■ **Required work**: In the copy you make of the entries, no picture should appear, and every word must match.

■ **Provided information**:
━━━━━━━━━━━━━━━━━━━━━━━━━━━━━━

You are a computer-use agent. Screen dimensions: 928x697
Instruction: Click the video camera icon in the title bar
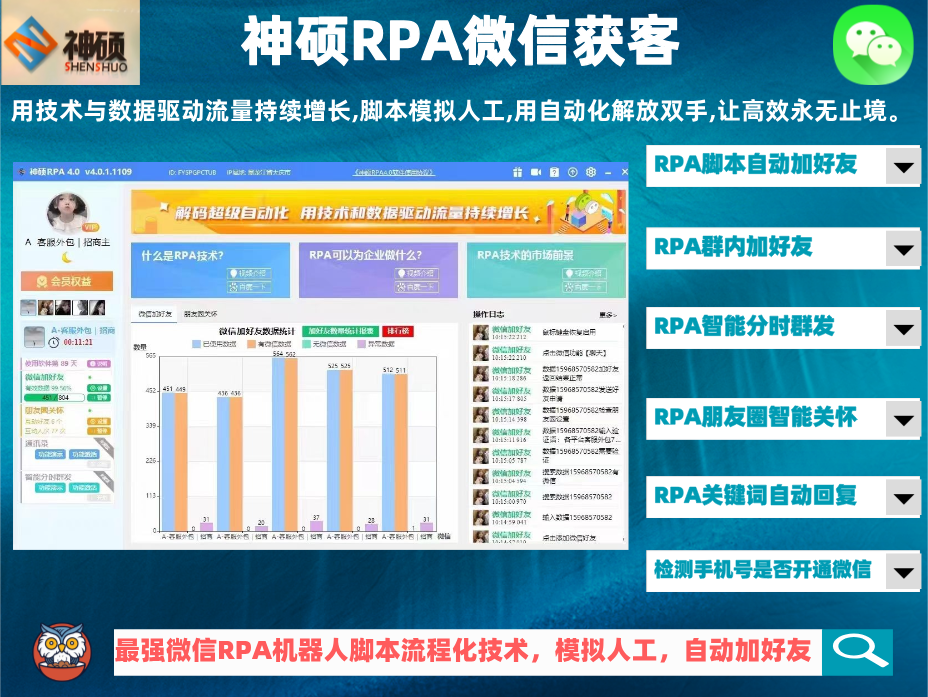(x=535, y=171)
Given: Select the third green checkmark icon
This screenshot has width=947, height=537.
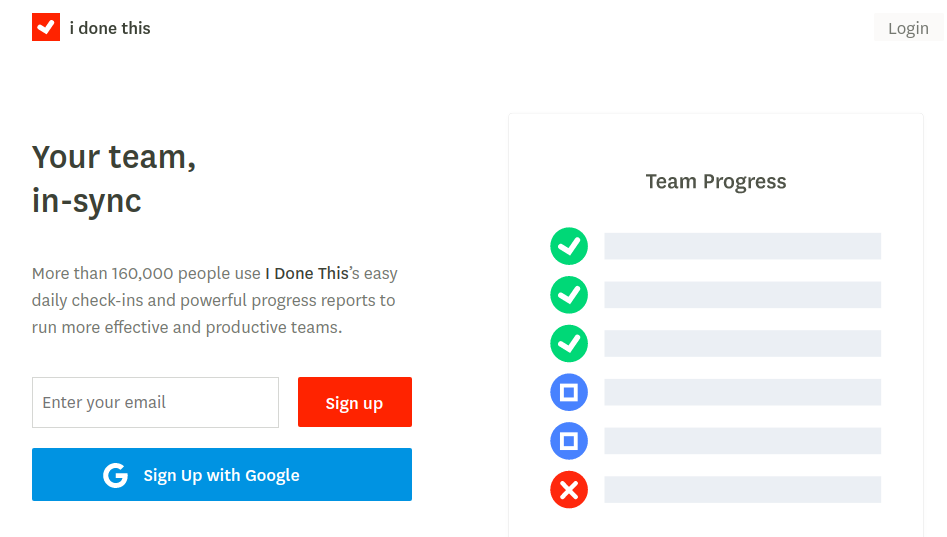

━━━━━━━━━━━━━━━━━━━━━━━━━━━━━━

■ **Reply to the exercise**:
You are a computer-use agent. Screen dimensions: 928x697
Instruction: Click the video camera icon in the title bar
(x=535, y=171)
Given: Select the third green checkmark icon
This screenshot has width=947, height=537.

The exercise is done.